Calculate the area of a triangle

johntom · 2024-11-25 21:59:23

AB=6, point C is on AB, AC=4, make an equilateral triangle CEG with C as the vertex, connect AE and BG, when AE+BG is the smallest, find the area of triangle CEG.

phrontister · 2024-11-28 00:34:40

Hi johntom...and welcome to the forum!

Unless I don't fully understand the problem (or maybe there some info missing), I think I've found the smallest AE+BG...provided that either AE or BG (depending on the case - see images) can be length zero. If not, then the smallest AE+BG would be an infinitesimally small amount larger than zero!

Also, there seems to be an infinite number of areas possible for triangle CEG (all when AE+BG is smallest), ranging from √3 (see edit below) to 4√3, with the difference between adjacent sizes being immeasurably small.

I've drawn the following images based on AE or BG (as the case may be) having zero length. If zero length is not allowed, the change to the next larger size would be indiscernible (that is, if my conclusions are correct)!

The first image shows triangle CEG, with side CB as the base along the x axis.

Triangle CEG, with vertex C remaining on the x axis, then rotates -120° (ie, anticlockwise) at vertex C.

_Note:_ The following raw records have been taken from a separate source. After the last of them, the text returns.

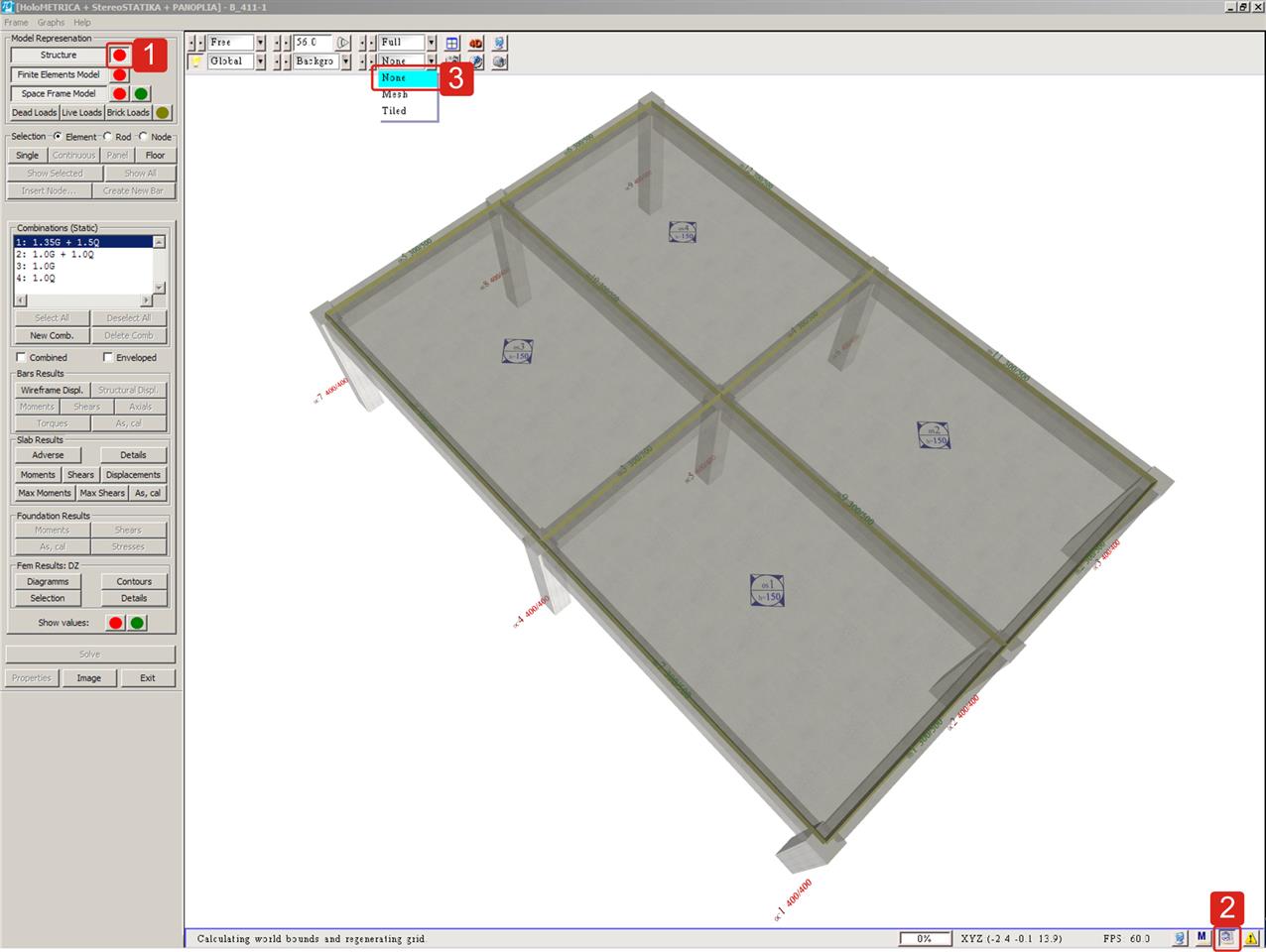The height and width of the screenshot is (952, 1266).
Task: Click the warning triangle icon in the status bar
Action: pos(1251,938)
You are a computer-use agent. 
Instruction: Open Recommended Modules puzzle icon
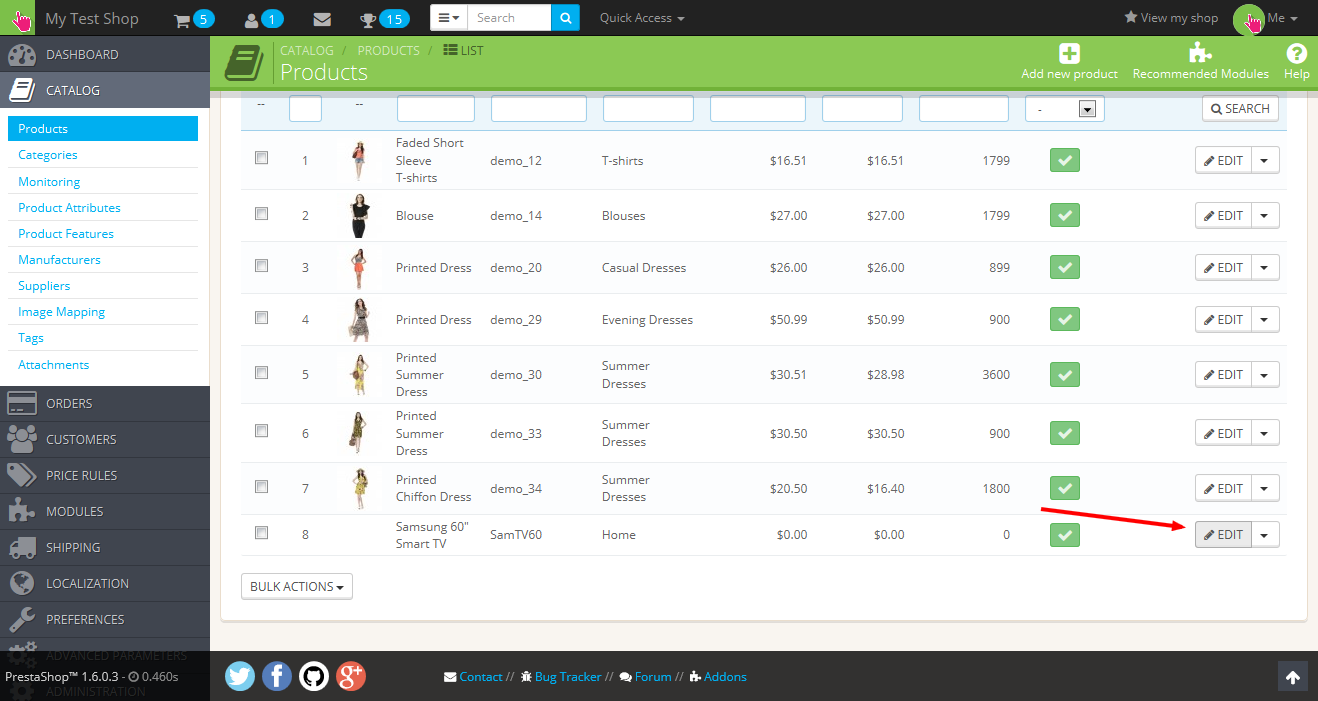pyautogui.click(x=1200, y=54)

The second image shows CEG's position at the end of the -120° rotation, with side EC having become the new base along the x axis:

During the -120° rotation, CEG changes size (first shrinking from its initial 2x2x2, then growing to its final 4x4x4), while maintaining constant smallest AE+BG throughout.

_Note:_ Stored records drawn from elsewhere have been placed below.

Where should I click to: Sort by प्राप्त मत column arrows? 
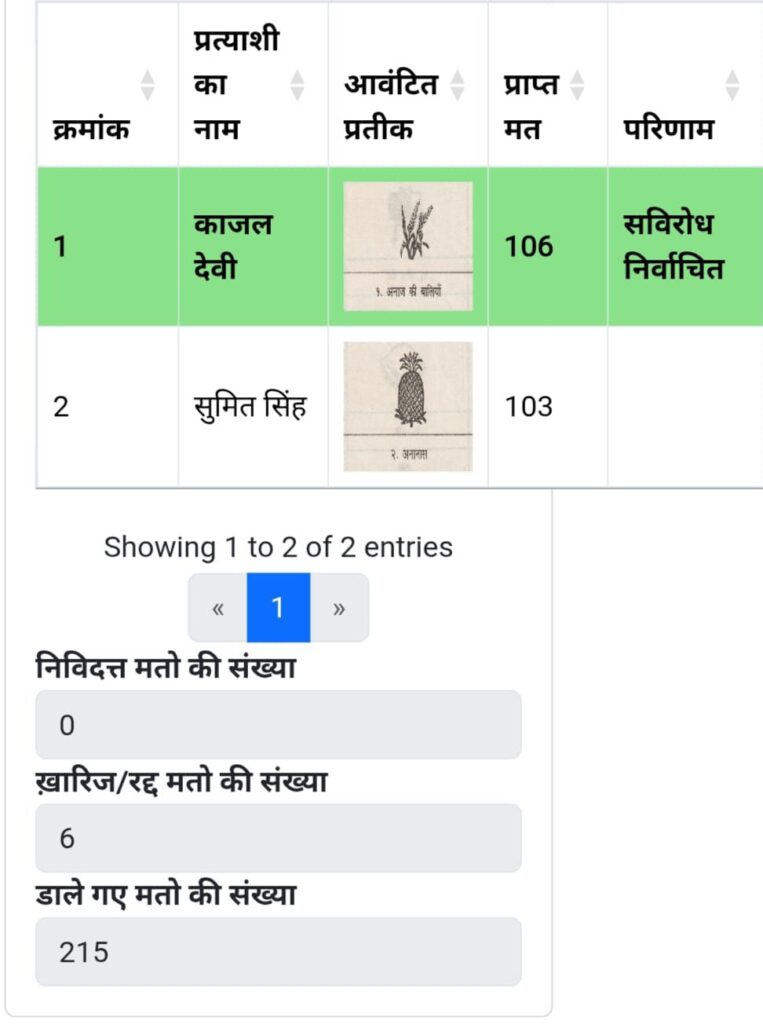577,86
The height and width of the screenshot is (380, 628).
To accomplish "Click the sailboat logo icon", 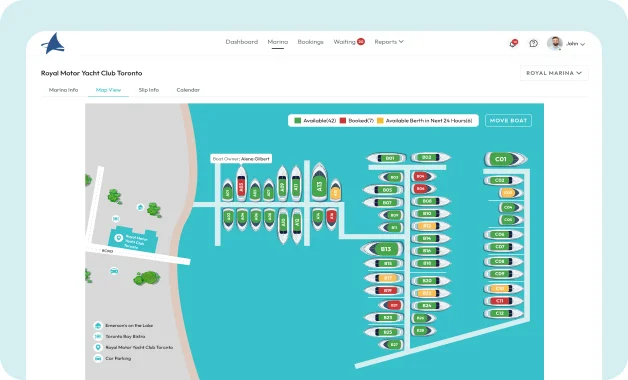I will coord(53,43).
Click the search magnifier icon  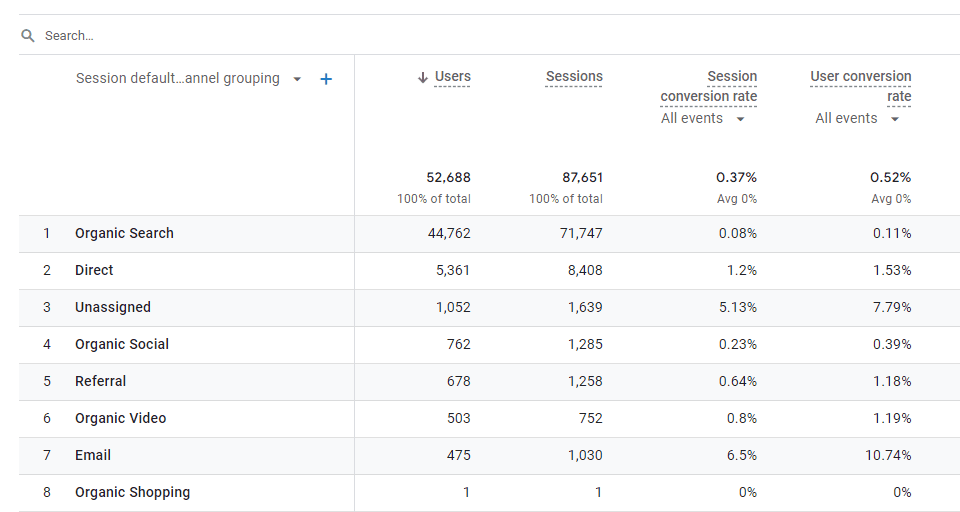[x=28, y=36]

EDIT: The smallest CEG area I've found is 0.7423074889 (rounded to 10 decimal places), when CEG is about 41% into its 120° anticlockwise rotation (see image below).

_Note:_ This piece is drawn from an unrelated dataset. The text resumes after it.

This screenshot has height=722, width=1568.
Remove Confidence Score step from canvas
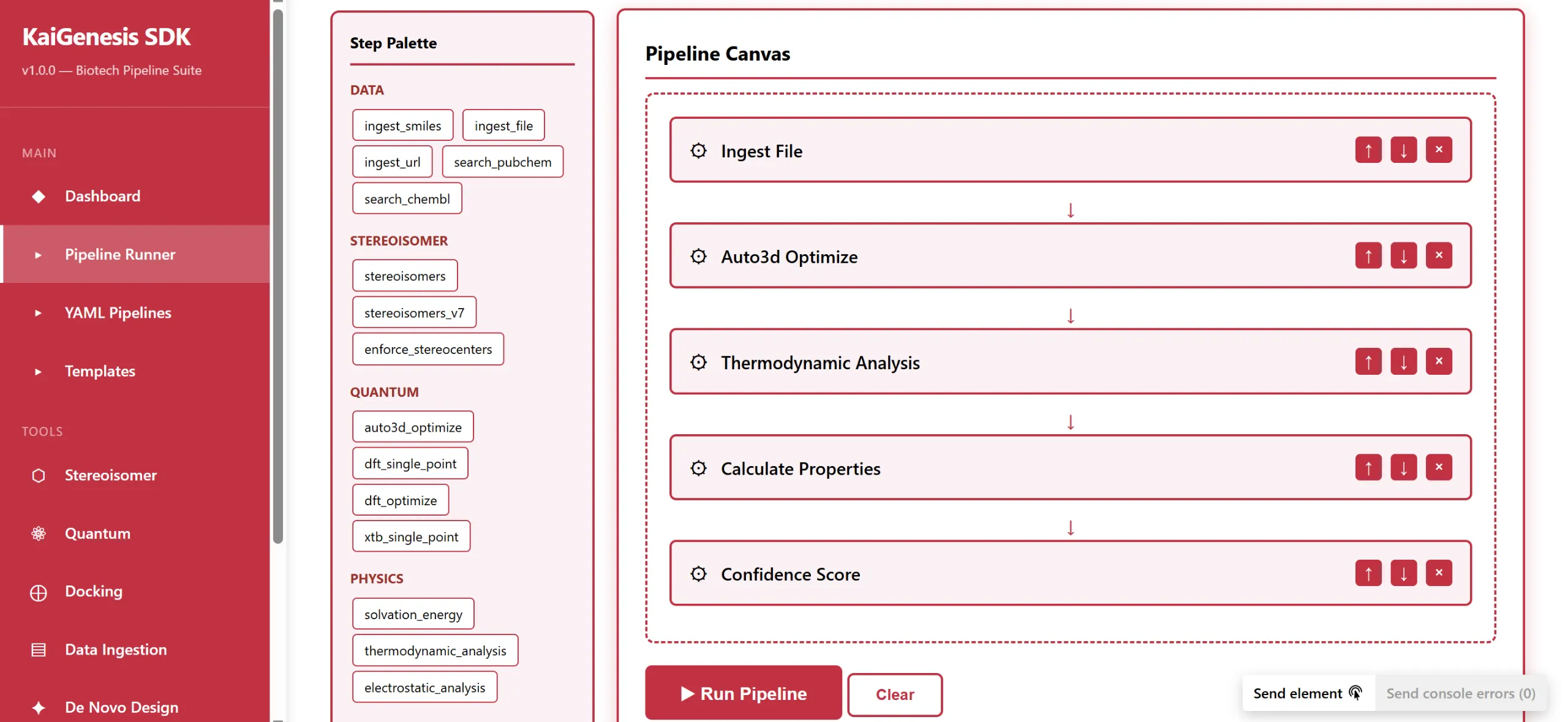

These images could also have been drawn with CEG under the x axis.

Last edited by phrontister (2024-11-28 21:58:01)

Bob · 2024-11-28 21:49:46

I'm assuming you used Geogebra and moved a point around until you reached a minimum. I did that using Sketchpad and got this:

I feel that there ought to be an analytical way to do this, so I'm working on that.

Bob

phrontister · 2024-11-29 02:16:39

Bob wrote:

I'm assuming you used Geogebra and moved a point around until you reached a minimum.

True!

I couldn't come up with anything I'd call the proper approach, so I used the 'play and observe' (P&O) technique that works for me sometimes.

So...I parked the small 2x2x2 CEG on CB, and moved G up-left from its starting position at B, along a constant-slope trajectory that produced a constant smallest AE+BG during CEG's 120° anticlockwise rotation at C.

CEG shrank immediately after G departed B, and then grew into 4x4x4 when E reached A.

I found my minimum CEG by moving G slowly along the trajectory line...on a very zoomed-in screen.

Btw, the OP's problem doesn't say anything about the sought area size. We're trying for the smallest atm, and I've mentioned that there's a myriad of sizes between the smallest and largest, but maybe the OP wants the largest? Well, I think the largest is this (as also shown in my second image in post #2):

That would turn this puzzle into quite an easy one!

Still trying to work out what you did...

Last edited by phrontister (2024-12-02 12:58:02)

phrontister · 2024-11-29 11:58:39

Hi Bob;

I went 'P&O' discovery cruising again this morning, and saw that AEC and CGB are both right angles for minimum CEG.

I zoomed in at Geogebra's maximum level, adjusted CEG's current position a tiny bit, and the standard curved symbol for both angles magically changed into right-angle symbols.

As you can see from my image, I couldn't quite get the angles to actually be 90°, but that was close enough for Geogebra.

Maybe this info can help with what you're working on...

KerimF · 2024-11-29 12:33:14

Although I can't follow you, I just wonder if this problem may have more than one solution.

phrontister · 2024-11-29 18:53:58

Hi Kerim;

Although I can't follow you...

Here's a link to a little video I just made that I hope will help: Triangle area.

It shows one of the paths that equilateral triangle CEG can take. It's the path that I've described in my posts, and as far as I can tell is the only one where the required smallest AE+BG occurs.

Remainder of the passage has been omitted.